In the text on refrigeration capacity, what tonnage range does residential central AC usually fall within?

▸ **DOCUMENT TEXT**
========================================

One ton of refrigeration (TR) is the cooling power needed to freeze one short ton (2000 lb, 907 kg) of water at 0 °C in 24 hours — a historical unit from the ice-harvesting industry. Numerically, 1 TR = 12,000 BTU/h = 3.517 kW = 3024 kcal/h. So a 5-ton residential AC unit delivers 60,000 BTU/h or 17.6 kW of cooling. The unit persists in HVAC because of legacy and because it gives an intuitive scale: small mini-splits are 0.5 to 2 TR, residential central AC is 2 to 5 TR, light commercial is 5 to 30 TR, and chillers can range from 50 to 5000+ TR. Metric and SI countries increasingly use kW directly; just remember 3.5 kW per ton when reading older specs.

Standard practice: add 10 to 20 percent capacity over the calculated load for safety. The margin covers calculation uncertainty, future load growth, equipment performance degradation, and abnormally hot days outside the design temperature. For mission-critical applications (data centers, hospital operating rooms, vaccine storage) use N+1 redundancy — install equipment so the total capacity is at least one full unit greater than required, allowing maintenance without losing cooling. Do not over-size beyond 20 to 30 percent: oversized units cycle on and off rapidly (short-cycling), which wastes energy, dehumidifies poorly, and shortens compressor life. Variable-capacity inverter compressors mitigate this problem but cost more upfront. Always document the design assumptions so future audits can justify the sizing.

========================================

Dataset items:
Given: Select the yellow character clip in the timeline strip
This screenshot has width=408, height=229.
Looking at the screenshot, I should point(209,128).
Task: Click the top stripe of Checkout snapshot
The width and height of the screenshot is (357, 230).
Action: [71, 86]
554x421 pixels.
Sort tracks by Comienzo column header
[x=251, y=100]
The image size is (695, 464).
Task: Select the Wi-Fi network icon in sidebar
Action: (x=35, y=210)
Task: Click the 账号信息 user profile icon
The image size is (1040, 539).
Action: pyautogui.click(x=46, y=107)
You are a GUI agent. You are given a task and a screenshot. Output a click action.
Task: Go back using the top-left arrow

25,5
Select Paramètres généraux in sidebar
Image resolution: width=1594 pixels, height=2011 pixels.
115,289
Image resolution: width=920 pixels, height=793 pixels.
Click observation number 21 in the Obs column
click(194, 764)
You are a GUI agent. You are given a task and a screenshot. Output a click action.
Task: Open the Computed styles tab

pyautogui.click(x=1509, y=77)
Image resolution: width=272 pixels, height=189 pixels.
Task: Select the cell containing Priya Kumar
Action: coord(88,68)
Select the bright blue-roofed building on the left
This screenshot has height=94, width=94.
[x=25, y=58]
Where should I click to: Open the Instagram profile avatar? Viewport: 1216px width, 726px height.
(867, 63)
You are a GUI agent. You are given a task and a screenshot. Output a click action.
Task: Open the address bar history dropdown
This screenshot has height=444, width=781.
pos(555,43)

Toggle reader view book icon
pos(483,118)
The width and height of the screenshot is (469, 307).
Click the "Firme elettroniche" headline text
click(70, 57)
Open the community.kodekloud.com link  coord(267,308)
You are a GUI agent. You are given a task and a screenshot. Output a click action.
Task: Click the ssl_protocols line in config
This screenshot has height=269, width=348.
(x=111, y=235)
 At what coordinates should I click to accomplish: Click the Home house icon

========================================

▸ **YOUR RESPONSE**
2 to 5 TR.